1. Field
The present disclosure generally relates to the design of a semiconductor chip package. More specifically, the present disclosure relates to a chip package which includes a group of chips arranged in a stack and a ramp component which is at an angle relative to the stack, and which communicates with the chips at end segments of the semiconductor dies that include static bends.
2. Related Art
Chip packages that include stacked semiconductor chips can provide significantly higher performance in comparison to conventional individually packaged chips that are connected to a printed circuit board. These chip packages also provide certain advantages, such as the ability: to use different processes on different chips in the stack, to combine higher density logic and memory, and to transfer data using less power. For example, a stack of chips that implements a dynamic random access memory (DRAM) can use a high-metal-layer-count, high-performance logic process in a base chip to implement input/output (I/O) and controller functions, and a set of lower metal-layer-count, DRAM-specialized processed chips can be used for the rest of the stack. In this way the combined set of chips may have better performance and lower cost than: a single chip that includes I/O and controller functions manufactured using the DRAM process; a single chip that includes memory circuits manufactured using a logic process; or a system constructed by attempting to use a single process to make both logic and memory physical structures.

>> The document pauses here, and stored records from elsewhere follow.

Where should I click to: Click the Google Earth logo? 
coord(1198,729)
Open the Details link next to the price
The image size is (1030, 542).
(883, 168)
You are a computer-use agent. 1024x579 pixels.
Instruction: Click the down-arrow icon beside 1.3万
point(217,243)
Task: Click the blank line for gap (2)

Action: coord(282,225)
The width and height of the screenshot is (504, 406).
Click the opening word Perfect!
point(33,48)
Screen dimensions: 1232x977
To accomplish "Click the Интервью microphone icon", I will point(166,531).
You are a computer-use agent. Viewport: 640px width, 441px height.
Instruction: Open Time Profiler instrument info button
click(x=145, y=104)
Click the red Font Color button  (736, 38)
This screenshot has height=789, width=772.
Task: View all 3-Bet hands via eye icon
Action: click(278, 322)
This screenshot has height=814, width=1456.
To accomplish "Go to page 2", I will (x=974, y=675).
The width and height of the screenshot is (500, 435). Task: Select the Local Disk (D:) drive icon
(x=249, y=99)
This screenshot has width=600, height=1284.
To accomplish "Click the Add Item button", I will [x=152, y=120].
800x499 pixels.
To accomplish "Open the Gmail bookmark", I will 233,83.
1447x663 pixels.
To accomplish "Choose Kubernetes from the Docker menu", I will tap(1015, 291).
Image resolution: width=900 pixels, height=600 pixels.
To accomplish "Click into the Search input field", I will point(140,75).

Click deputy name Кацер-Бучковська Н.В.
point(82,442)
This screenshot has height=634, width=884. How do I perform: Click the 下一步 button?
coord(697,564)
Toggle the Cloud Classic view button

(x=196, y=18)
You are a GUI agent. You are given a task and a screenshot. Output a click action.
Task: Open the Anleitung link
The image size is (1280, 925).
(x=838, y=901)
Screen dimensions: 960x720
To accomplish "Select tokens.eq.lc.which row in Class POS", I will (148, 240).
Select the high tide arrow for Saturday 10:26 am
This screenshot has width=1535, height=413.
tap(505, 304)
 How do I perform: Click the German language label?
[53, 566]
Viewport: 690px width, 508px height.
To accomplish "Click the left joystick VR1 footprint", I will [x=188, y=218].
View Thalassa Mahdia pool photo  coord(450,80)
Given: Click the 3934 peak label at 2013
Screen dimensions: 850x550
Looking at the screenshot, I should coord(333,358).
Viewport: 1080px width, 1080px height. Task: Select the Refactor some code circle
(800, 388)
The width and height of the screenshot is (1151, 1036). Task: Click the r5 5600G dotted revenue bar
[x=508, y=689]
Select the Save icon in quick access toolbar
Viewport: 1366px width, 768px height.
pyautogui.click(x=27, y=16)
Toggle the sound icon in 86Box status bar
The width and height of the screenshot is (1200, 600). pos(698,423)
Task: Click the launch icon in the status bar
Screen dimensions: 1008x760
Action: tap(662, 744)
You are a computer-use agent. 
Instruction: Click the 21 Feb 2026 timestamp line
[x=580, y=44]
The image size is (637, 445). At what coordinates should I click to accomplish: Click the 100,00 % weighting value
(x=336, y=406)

It can, however, be difficult to obtain low-cost, high-performance (e.g., high-bandwidth) interconnections between the stacked semiconductor chips. For example, the semiconductor chips can be electrically coupled using wire bonds between exposed bond pads on surfaces in a stack of chips in which the chips are offset from one another to define a staircase of chip edges. But while these wire bonds can be implemented using low-cost assembly techniques, the resulting wire bonds typically have a low bandwidth.
In contrast, through-silicon vias (TSVs) typically have a higher bandwidth than wire bonds. In a TSV fabrication technique, chips are processed so that one or more of the metal layers on their active face are conductively connected to new pads on their back face. Then, chips are adhesively connected in a stack, so that the new pads on the back face of one chip make conductive contact with corresponding pads on the active face of an adjacent chip.
However, TSVs typically have a higher cost than wire bonds. This is because TSVs pass through the active silicon layer of a chip. As a consequence, a TSV occupies area that could have been used for transistors or wiring. This opportunity cost can be large. For example, if the TSV exclusion or keep-out diameter is 20 μm, and TSVs are placed on a 30-μm pitch, then approximately 45% of the silicon area is consumed by the TSVs. This roughly doubles the cost per area for any circuits in the chips in the stack. (In fact, the overhead is likely to be even larger because circuits are typically spread out to accommodate TSVs, which wastes more area.) In addition, fabricating TSVs usually entails additional processing operations, which also increases cost.
Hence, what is needed is a chip package that offers the advantages of stacked chips without the problems described above.